Ironclad Performance Wear Corporation
(Exact name of registrant as specified in charter)
 
Nevada
(State or other Jurisdiction of Incorporation or Organization)
 
0-51365
(Commission File Number)
 
98-0434104
(IRS Employer Identification No.)
 
 
2201 Park Place, Suite 101
El Segundo, CA 90245
(Address of Principal Executive Offices and zip code)
 

(310) 643-7800
 (Registrant’s telephone
number, including area code)
 
N/A
(Former Name or Former Address, if Changed Since Last Report)
 
Check the appropriate box below if the Form 8-K filing is intended to simultaneously satisfy the filing obligation of registrant under any of the following provisions:
 
[  ]  Written communications pursuant to Rule 425 under the Securities Act (17 CFR 230.425)
[  ]  Soliciting material pursuant to Rule 14a-12(b) under the Exchange Act (17 CFR 240.14a-12(b))
[  ]  Pre-commencement communications pursuant to Rule 14d-2(b) under the Exchange Act (17 CFR 240.14d-2(b))
[  ]  Pre-commencement communications pursuant to Rule 13e-4(c) under the Exchange Act (17 CFR 240.13e-4(c))
 
 


 
 
 
 

Item 5.02.
Departure of Directors or Certain Officers; Election of Directors; Appointment of Certain Officers; Compensatory Arrangements of Certain Officers.

On February 27, 2012, the Registrant’s Board of Directors approved and adopted a revised compensation plan for Scott Jarus, the Registrant’s Chief Executive Officer and Chairman, pursuant to which Mr. Jarus will receive an annual base salary of $250,000, an automobile allowance commensurate with other senior executives of $7,200 per year, participation in the Registrant’s Annual Incentive Plan – 2012 commensurate with his position as the Registrant’s Chief Executive Officer, and other general benefits made available to the Registrant’s senior executives.

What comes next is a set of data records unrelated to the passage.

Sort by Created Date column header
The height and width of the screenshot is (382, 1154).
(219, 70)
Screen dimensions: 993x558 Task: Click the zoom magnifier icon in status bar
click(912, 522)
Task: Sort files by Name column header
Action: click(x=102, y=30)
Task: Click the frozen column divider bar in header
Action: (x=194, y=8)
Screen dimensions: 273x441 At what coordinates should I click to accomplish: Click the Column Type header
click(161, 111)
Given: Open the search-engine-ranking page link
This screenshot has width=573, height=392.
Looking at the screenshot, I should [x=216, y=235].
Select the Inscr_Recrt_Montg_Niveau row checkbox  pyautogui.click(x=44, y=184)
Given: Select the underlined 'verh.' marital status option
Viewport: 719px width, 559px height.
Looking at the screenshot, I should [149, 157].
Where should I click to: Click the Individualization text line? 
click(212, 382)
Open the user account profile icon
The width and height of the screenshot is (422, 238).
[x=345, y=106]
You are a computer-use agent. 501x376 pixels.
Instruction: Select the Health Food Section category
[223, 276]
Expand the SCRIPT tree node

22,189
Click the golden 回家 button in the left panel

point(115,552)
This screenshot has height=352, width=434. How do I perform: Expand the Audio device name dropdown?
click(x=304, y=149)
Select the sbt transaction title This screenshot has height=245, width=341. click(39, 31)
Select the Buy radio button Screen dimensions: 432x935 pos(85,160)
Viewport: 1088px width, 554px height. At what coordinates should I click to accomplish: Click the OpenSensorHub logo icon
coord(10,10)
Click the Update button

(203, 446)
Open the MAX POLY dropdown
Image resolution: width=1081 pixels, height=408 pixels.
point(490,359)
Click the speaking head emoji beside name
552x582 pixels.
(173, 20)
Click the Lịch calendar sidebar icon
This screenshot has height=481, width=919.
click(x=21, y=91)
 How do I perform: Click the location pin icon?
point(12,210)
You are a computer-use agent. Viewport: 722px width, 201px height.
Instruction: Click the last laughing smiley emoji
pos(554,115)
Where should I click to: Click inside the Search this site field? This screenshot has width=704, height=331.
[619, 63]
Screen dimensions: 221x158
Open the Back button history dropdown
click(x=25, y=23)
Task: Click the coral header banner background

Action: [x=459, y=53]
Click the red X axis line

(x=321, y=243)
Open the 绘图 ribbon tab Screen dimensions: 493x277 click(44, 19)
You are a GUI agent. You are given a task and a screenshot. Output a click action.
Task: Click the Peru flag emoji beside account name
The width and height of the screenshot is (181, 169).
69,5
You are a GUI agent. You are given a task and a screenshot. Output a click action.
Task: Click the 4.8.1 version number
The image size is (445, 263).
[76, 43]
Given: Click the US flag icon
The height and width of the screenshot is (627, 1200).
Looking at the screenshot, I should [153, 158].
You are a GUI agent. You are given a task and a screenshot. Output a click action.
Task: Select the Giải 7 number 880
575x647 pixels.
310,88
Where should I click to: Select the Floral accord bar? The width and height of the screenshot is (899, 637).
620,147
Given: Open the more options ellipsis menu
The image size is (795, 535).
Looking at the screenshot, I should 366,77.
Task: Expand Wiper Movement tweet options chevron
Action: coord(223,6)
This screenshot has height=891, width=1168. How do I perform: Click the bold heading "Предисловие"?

On February 27, 2012, the Registrant’s Board of Directors also approved the Ironclad Performance Wear Annual Incentive Plan – 2012 (the “Plan”).  The Plan will serve as the Registrant’s mechanism for rewarding participants on the basis of how well such participants and the Registrant, as a whole, fare against performance goals.  All director-level and above employees are eligible to participate in the Plan, and all other employees will also benefit from exceptional business results of the Registrant, but will do so as a pool with individual awards allocated on a subjective basis.  Participants must be employed by the Registrant before October 1, 2012 and must be full-time employees of the Registrant on December 31, 2012.  Awards will be prorated based upon the number of months employed for participants whose employment with the Registrant begins in 2012.  The Plan year begins on January 1st and ends on December 31st.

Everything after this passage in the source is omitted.